On January 20, 2021, China imposed sanctions against Krach, outgoing US Secretary of State Mike Pompeo, former secretary of health and human services Alex Azar, outgoing US ambassador to the United Nations Kelly Craft, and 24 other former Trump officials.

==== The Clean Network ====
Undersecretary of State Krach was responsible for the development and implementation of the Clean Network Alliance of Democracies which is designed to be a US government-led global effort  to address what the State Department describes as "the long-term threat to data privacy, security, human rights and principled collaboration posed to the free world from authoritarian malign actors." Krach coined the term "The Clean Network" to describe what he described in his Senate confirmation hearing as an alliance of democracies and companies that operate by a set of trust principles.

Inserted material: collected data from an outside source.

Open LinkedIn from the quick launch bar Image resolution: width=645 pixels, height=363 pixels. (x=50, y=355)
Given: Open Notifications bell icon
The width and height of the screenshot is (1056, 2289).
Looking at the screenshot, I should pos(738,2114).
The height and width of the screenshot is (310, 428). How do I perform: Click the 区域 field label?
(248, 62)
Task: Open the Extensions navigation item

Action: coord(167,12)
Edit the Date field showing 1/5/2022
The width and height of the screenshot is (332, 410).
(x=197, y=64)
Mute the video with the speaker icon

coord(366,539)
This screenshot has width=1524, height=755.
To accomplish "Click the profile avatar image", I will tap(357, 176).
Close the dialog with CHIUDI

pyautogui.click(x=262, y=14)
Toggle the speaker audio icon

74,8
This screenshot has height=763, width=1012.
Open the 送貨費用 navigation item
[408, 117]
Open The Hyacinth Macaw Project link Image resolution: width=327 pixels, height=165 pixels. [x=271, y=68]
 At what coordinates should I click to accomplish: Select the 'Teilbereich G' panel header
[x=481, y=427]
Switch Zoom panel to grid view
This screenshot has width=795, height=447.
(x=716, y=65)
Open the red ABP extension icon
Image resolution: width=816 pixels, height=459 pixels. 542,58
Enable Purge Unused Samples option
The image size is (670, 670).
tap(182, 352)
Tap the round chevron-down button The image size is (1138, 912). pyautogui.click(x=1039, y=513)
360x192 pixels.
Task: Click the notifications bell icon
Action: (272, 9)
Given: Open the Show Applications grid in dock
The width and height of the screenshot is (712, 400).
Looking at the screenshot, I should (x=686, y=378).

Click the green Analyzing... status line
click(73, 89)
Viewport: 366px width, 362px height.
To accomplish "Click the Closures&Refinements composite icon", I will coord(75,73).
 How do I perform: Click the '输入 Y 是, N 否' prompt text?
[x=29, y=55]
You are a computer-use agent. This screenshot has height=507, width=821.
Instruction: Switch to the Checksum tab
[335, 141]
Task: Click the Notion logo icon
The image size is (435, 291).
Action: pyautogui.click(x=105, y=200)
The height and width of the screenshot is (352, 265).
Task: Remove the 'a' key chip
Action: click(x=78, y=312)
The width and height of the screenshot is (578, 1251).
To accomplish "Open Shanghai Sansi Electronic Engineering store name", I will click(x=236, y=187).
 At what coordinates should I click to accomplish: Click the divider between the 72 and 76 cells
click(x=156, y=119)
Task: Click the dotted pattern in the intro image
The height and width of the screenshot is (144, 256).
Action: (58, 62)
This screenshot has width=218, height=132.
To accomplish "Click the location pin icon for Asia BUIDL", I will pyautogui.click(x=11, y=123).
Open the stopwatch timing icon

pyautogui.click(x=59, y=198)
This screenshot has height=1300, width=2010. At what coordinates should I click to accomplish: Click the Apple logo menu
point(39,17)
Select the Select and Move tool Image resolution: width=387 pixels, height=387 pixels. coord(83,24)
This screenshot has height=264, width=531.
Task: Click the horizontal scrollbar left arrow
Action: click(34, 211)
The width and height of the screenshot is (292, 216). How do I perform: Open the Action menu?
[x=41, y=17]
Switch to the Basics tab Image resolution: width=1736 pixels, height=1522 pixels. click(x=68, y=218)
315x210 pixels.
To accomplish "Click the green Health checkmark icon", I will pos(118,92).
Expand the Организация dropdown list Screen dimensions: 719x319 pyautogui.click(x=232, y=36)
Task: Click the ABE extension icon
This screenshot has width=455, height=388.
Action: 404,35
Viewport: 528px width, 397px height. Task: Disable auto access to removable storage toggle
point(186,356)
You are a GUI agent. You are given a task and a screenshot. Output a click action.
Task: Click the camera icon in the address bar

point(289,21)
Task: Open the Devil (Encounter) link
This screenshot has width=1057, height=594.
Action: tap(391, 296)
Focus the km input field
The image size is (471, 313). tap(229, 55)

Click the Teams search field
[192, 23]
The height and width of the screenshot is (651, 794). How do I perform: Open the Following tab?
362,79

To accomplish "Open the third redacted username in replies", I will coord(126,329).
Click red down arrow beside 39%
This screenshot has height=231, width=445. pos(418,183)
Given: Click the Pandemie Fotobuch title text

On May 15, 2020, The Clean Network commenced with three simultaneous announcements of three related initiatives to put Huawei on the defensive and dubbed the 5G Trifecta; the onshoring of TSMC's semiconductors, the tightening of export controls on Huawei; and the global roll out of the 5G Clean Path.

Krach secured commitments to the Clean Network from other EU countries, such as Estonia, Albania, Austria, Germany, Luxembourg, Belgium, Spain, Portugal, Bulgaria, Kosovo, North Macedonia, and Cyprus. In December 2020 and January 2021 Krach onboarded countries including Palau, Ukraine and Georgia.

===== Capital markets =====
Krach led the State Department's efforts to protect American investors from unknowingly financing what he described as the People's Republic of China's military, security, intelligence apparatus and, human rights abuses.

== Post-government activities ==

=== Chairman of the US-Taiwan Business Council ===
In July 2024, Krach accepted the position of chairman of the board of directors for the US-Taiwan Business Council (USTBC), succeeding Michael R. Splinter. In this role, he leads efforts to strengthen economic and business relations between the United States and Taiwan. In January 2024, Krach led the annual Chairman's delegation of the USTBC to Taiwan, arriving shortly after Taiwan's elections. The delegation, comprising senior executives from prominent American and Taiwanese companies, expressed support for Taiwan's vibrant democracy and explored opportunities for collaboration in key industries.

=== CEO Freedom 250 ===
In 2025, Krach became CEO of Freedom 250, a nonprofit organization involved in organizing and promoting events connected to the United States Semiquincentennial celebrations in 2026.

== Personal life ==
Krach lives in Washington D.C. He has five children.